Text for analysis
──────────────────────────────

Prescriber data law in Maine headed for court

A federal appeals court will hear arguments regarding Maine's prescription data law, which allows physicians to “opt-out” of commercially traded data pertaining to prescribing habits.

The Prescription Restraint Law in Maine was first passed in 2007 and scheduled to take effect in January 2008, but was halted by a preliminary injunction awarded by District Court Judge John Woodcock. Marketing research firms involved in the case—including IMS Health, SDI and Source Analytics – hope the federal appeals court will be sympathetic to a First Amendment argument against the law.

“As a general matter, the setting of a case for oral argument means that the appeals court has reviewed the briefs filed by all parties and has concluded that they raise significant issues that should be explored further,” said Cathy Betz, VP government affairs at MR firm Wolters Kluwer Pharma Solutions.

Betz said that the preliminary injunction freezing the law was modified January 1, 2008, to allow doctors in Maine to sign up in advance for the law's opt-out provision in the event that the injunction is terminated. To finance this sign-up period, the state rolled out a $1,500 annual fee on all pharmas dispensing drugs in the state. “Many [pharmas] received invoices from [Maine] in October for $1,500 or more, and had no idea what it was for,” said Betz. As of September 2009, 249 doctors had signed up to opt-out, she said.

──────────────────────────────

Supplied material
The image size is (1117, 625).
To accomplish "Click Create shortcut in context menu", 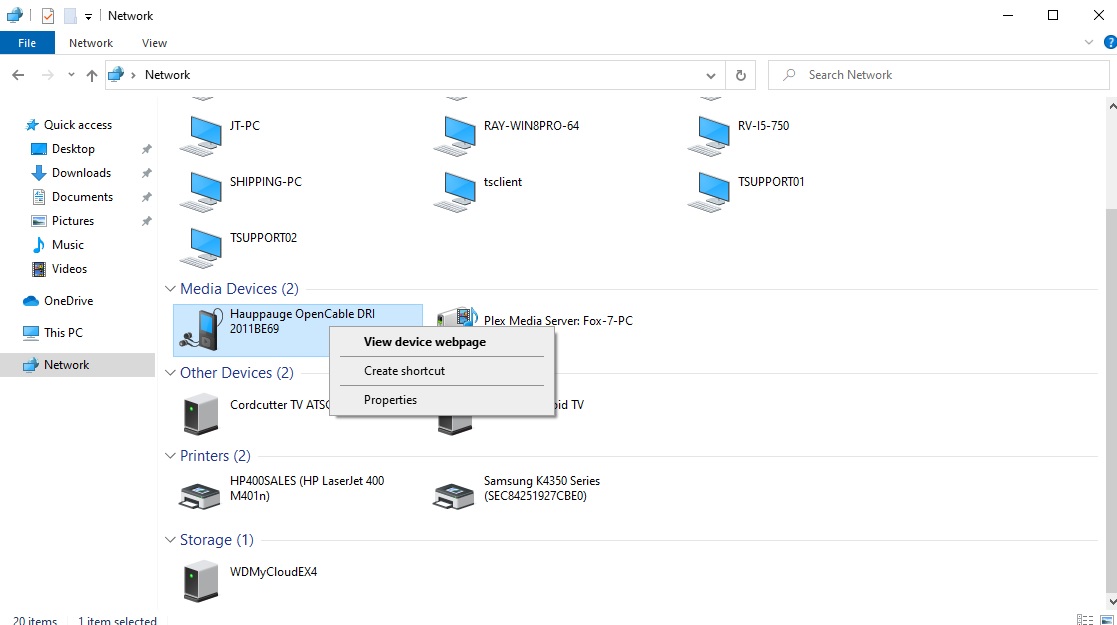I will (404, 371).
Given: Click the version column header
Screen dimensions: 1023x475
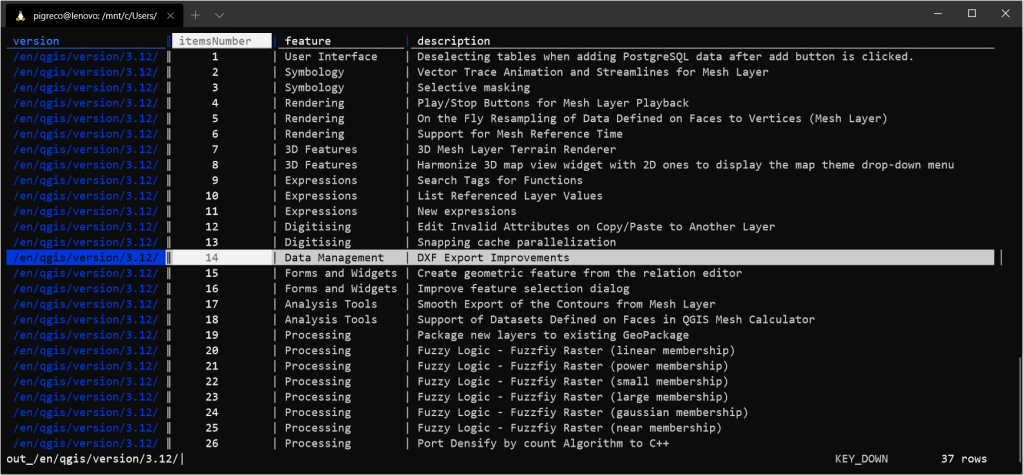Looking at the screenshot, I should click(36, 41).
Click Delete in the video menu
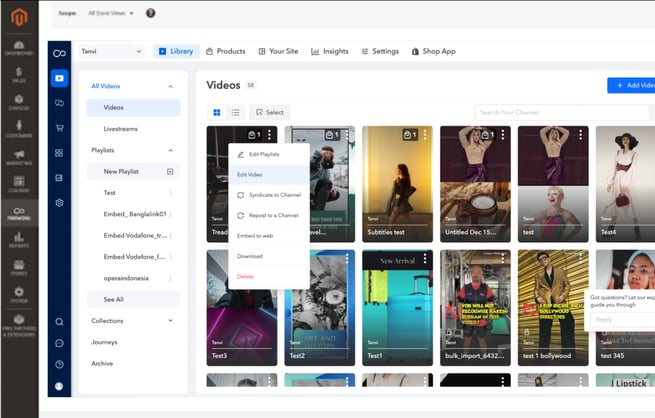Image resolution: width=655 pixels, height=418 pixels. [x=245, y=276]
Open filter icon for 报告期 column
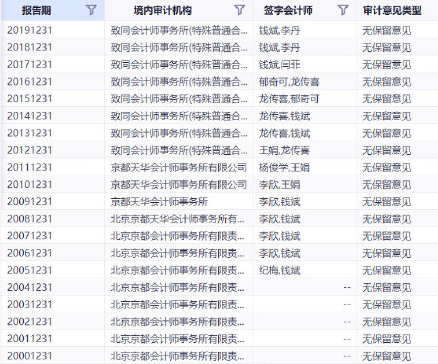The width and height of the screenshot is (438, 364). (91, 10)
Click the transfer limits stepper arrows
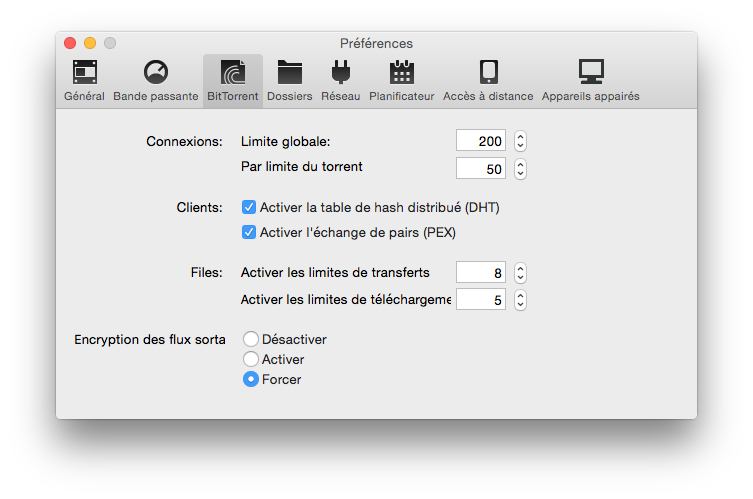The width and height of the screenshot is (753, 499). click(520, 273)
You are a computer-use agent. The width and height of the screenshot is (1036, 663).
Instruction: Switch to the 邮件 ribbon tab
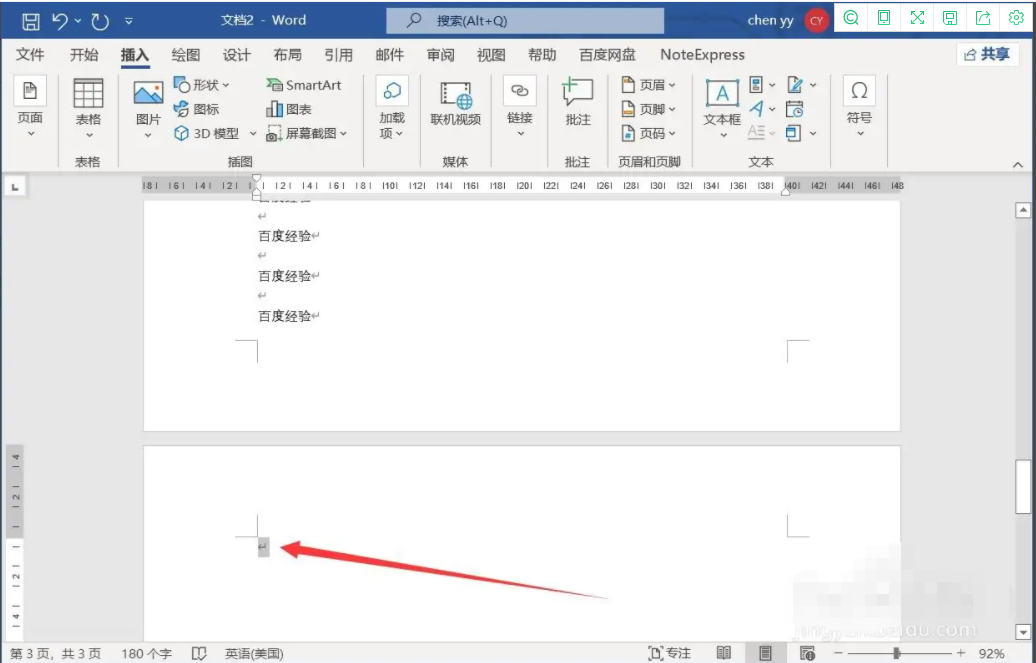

──────────────────────────────

Exercises
• a. In the article on Maine's prescriber data law, how many doctors had signed up to opt out as of September 2009?
• b. List the marketing research firms that the article on Maine's prescriber data law names as involved in the case.

Expected outputs
• a. 249 doctors

• b. IMS Health, SDI, Source Analytics